Syntex — Unrestricted Conversion of Text to Speech for German

Abstract
This paper is intended to give an overview over the SYNTEX system, a text-to-speech software for the German language designated to control phoneme synthesizers. Descriptions of the algorithms used for word structure analysis, letter-to-sound conversion, computing of word accent, sentence parsing, and generating an intonation contour are given. The software runs on a small microprocessor system much faster than real-time.
Wolfgang Kulas, Hans-Wilhelm Rühl

Concatenation Rules for Demisyllable Speech Synthesis

Abstract
A system for speech synthesis by rule is described which uses demisyllables as phonetic units. The problem of concatenation is discussed in detail; the pertinent stage converts a string of phonetic symbols into a stream of speech parameter frames. For German about 1650 demisyllables are required to permit synthesizing a very large vocabulary. Synthesis is controlled by 18 rules which are used for splitting up the phonetic string into demisyllableß, for selecting the demisyllables in such a way that the size of the inventory is minimized, and —; last but not least — for concatenation. The quality and intelligibility of the synthetic signal is very good; in a subjective test the median word intelligibility dropped from 96.6% for a LPC vocoder to 92.1% for the demisyllable synthesis, and the difference in quality between the demisyllable synthesis and ordinary vocoded speech was judged very small.
Helmut Dettweiler, Wolfang Hess

On the Use of Phonetic Knowledge for Automatic Speech Recognition

Abstract
A distributed rule-based system for automatic speech recognition is described.
Acoustic property extraction and feature hypothesization are performed by the application of sequences of operators. These sequences, called plans, are executed by cooperative expert programs.
Experimental results on the automatic segmentation and recognition of phrases, made of connected letters and digits are described and discussed.
Renato De Mori, Pietro Laface

Demisyllables as Processing Units for Automatic Speech Recognition and Lexical Access

Abstract
This paper describes a number of experimental investigations into syllable-based acoustic-phonetic analysis of German words; these methods can be used as a basic processing stage in a system for automatic speech recognition as well as for speech understanding. In this connection the importance of the syllable in speech processing by man and machine will first be discussed.
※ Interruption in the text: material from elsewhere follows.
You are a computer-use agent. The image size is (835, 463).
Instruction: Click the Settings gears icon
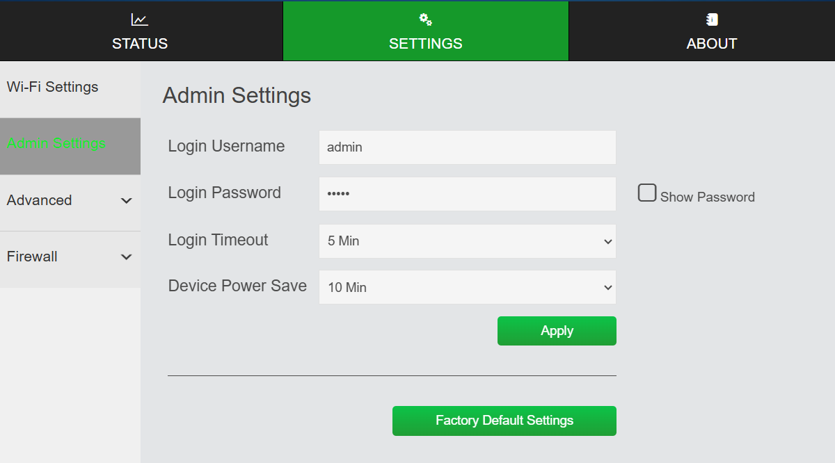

Then several methods and experiments are presented involving segmentation into syllables and recognition of vowels and consonant clusters, as well as two methods for lexical access and lexical search using these units. The search in the lexicon is necessary in order to find the word in a word-list corresponding to the units recognized, or alternatively to determine the most similar word. The most salient feature of this system is that so-called demisyllables are used as the processing units.
G. Ruske

Detection and Recognition of Nasal Consonants in Continuous Speech — Preliminary Results

Abstract
The problem of the detection, recognition or perception of nasal consonants in continuous speech signals is not frequently treated in the literature. Among the most significant works on this subject should be mentioned the classical ones such as [5,9,4] or more recently [11,3,2], The principal reason that there are relatively few papers devoted to this subject is, perhaps, its complexity. In fact, from the acoustical point of view, the spectral structure of nasal consonants is rather complicated because their spectral envelope is formed not only by the resonants of the pharyngeal and nasal cavities but also by the anti-resonants of the oral cavity, which is closed during the articulation of nasals.